→ TASK DETAILS
Can you give the stretch from the line containing "Click the #8 gray rank badge" through the end of the records as a numbered list, skipping blank lines and leaving out the pictures?
-- START OF MATERIAL FOR THIS TASK --
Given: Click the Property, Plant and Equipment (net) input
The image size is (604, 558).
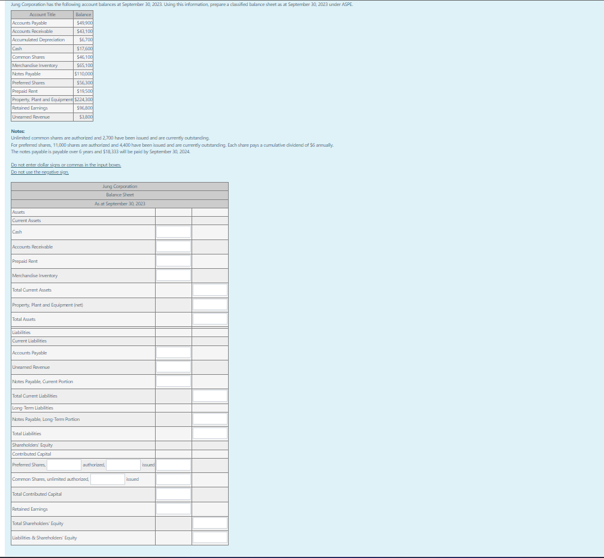Looking at the screenshot, I should click(x=210, y=304).
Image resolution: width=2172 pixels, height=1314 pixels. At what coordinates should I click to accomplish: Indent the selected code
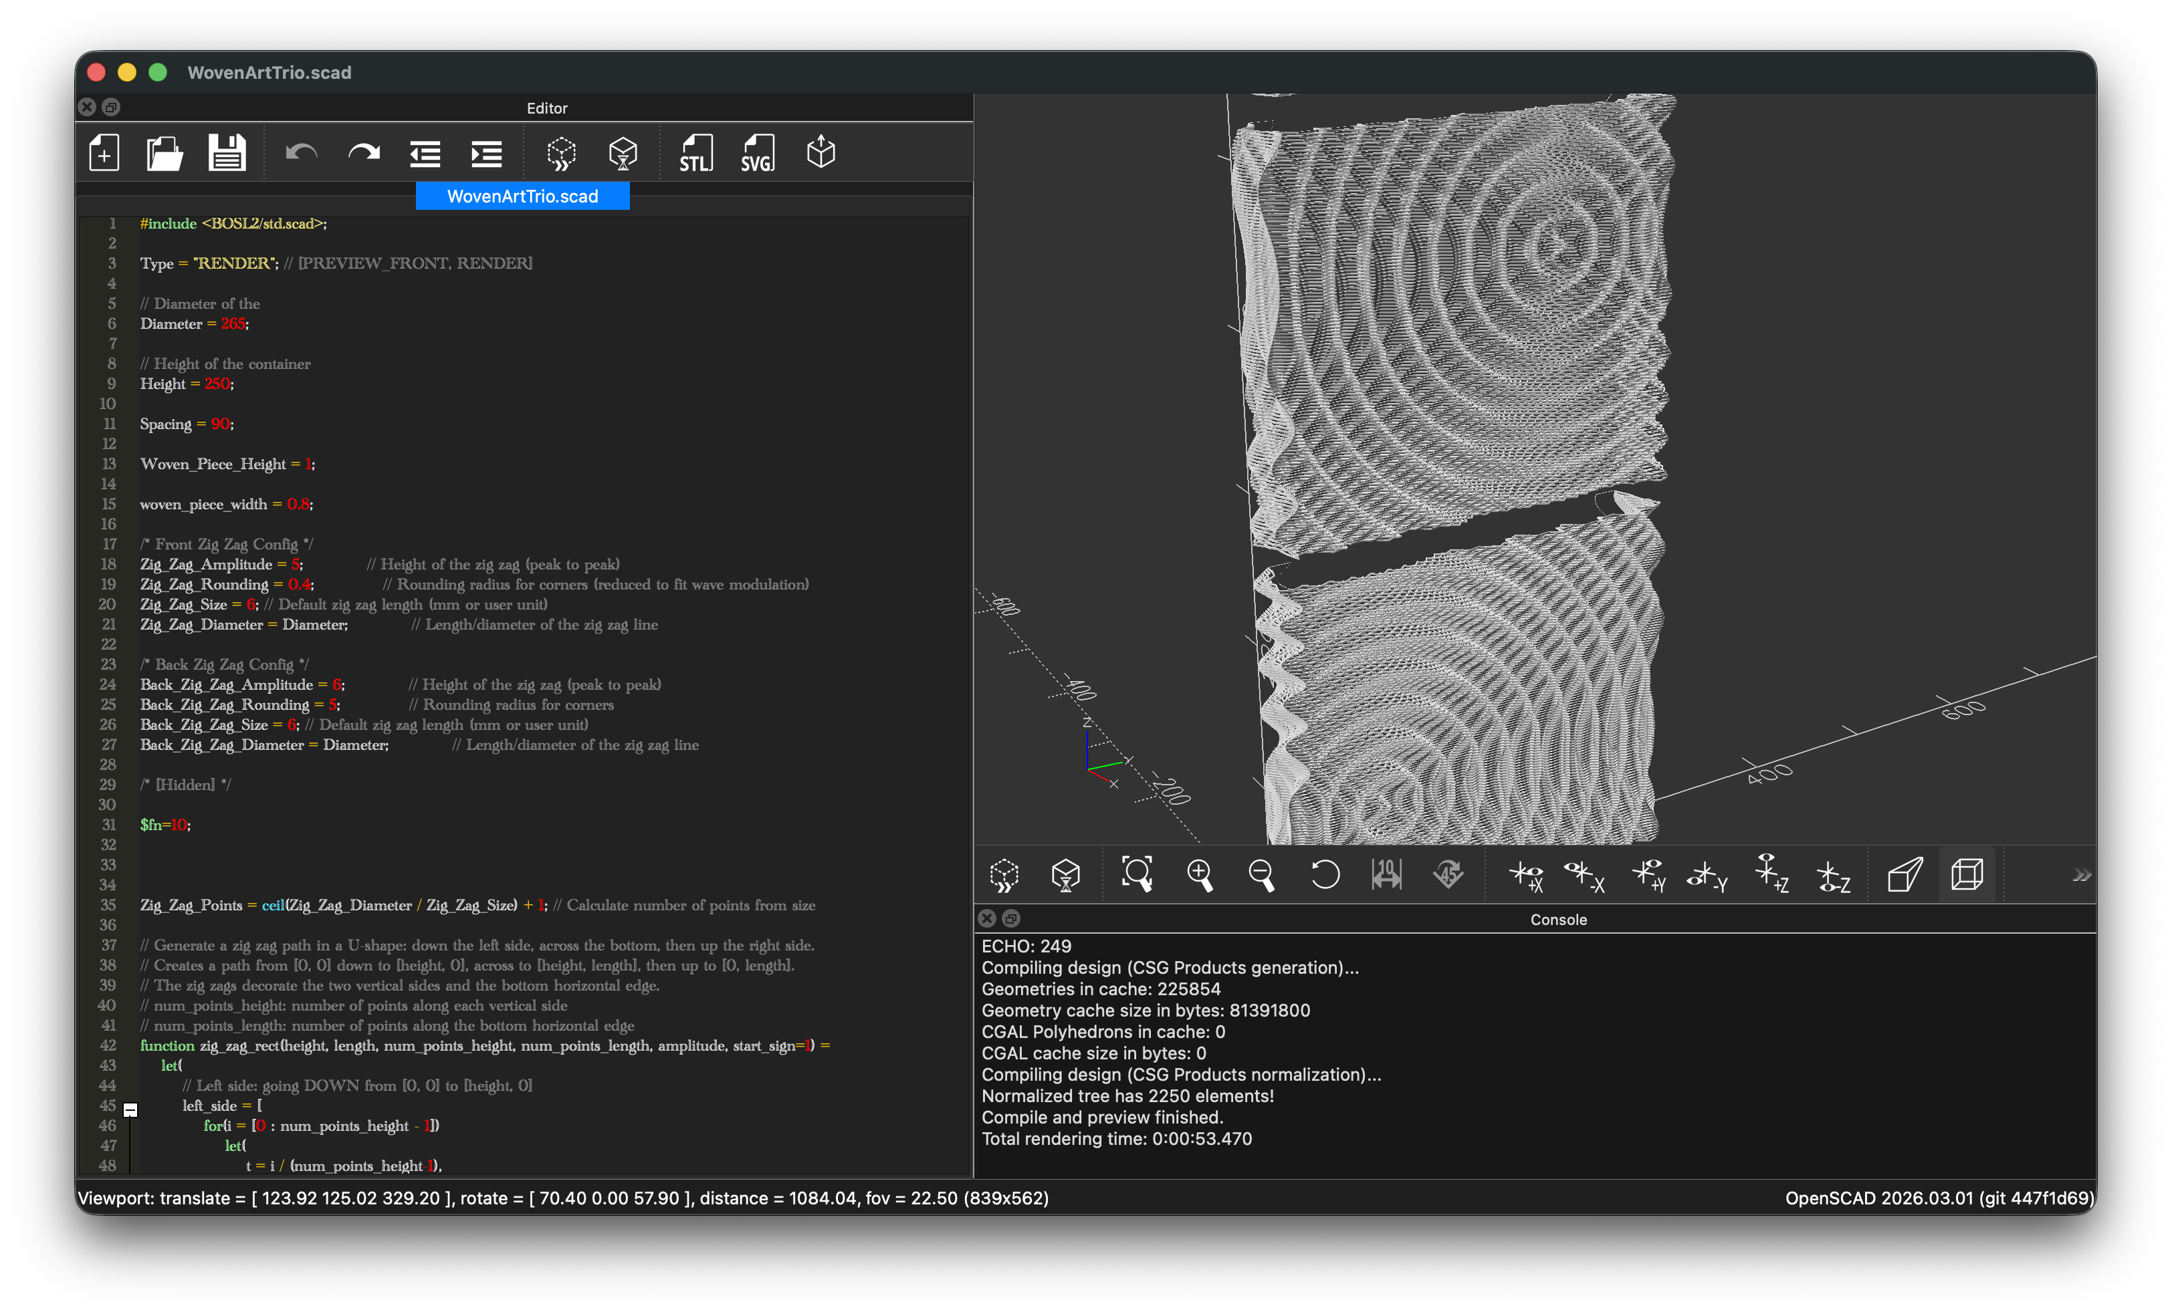(486, 153)
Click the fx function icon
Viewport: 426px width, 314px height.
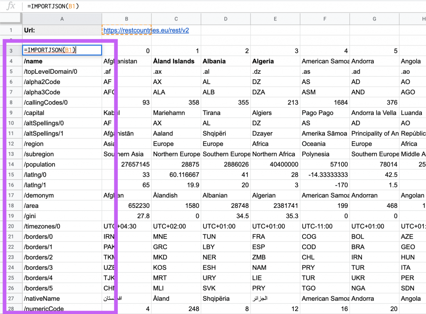[11, 6]
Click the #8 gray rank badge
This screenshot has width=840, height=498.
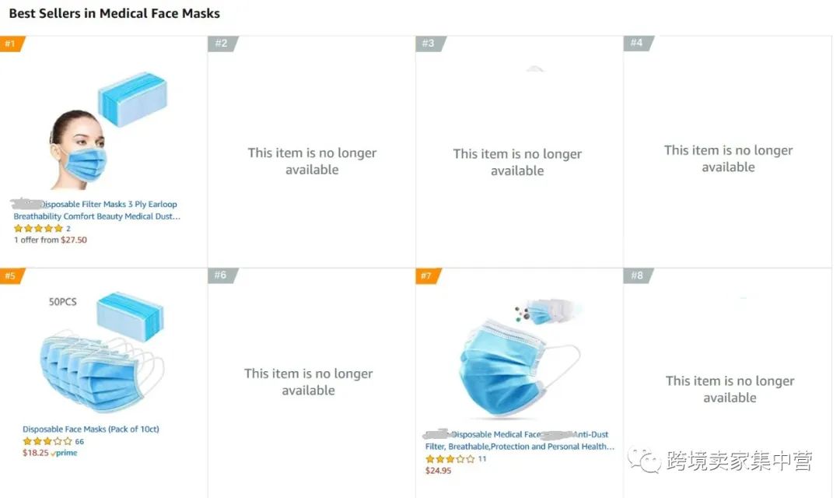tap(638, 275)
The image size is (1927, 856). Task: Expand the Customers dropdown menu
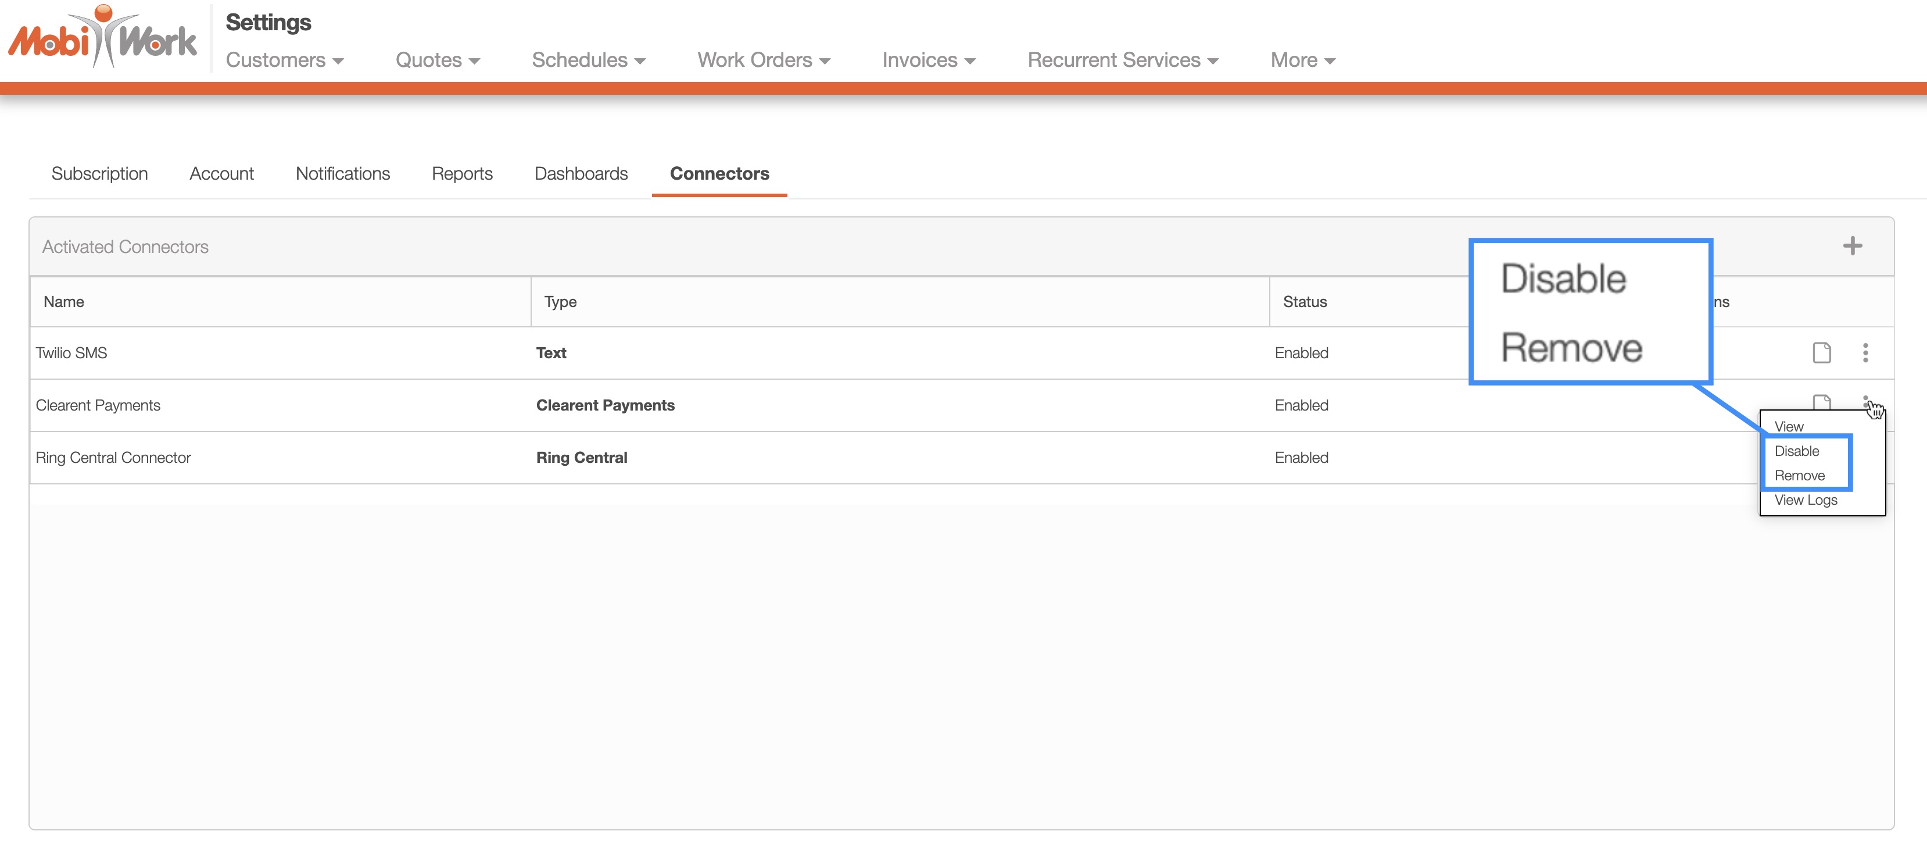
-- END OF MATERIAL FOR THIS TASK --
→ REPLY TO THE TASK
1. Click the #8 gray rank badge
2. This screenshot has width=840, height=498.
3. tap(638, 275)
4. The image size is (1927, 856). Task: Expand the Customers dropdown menu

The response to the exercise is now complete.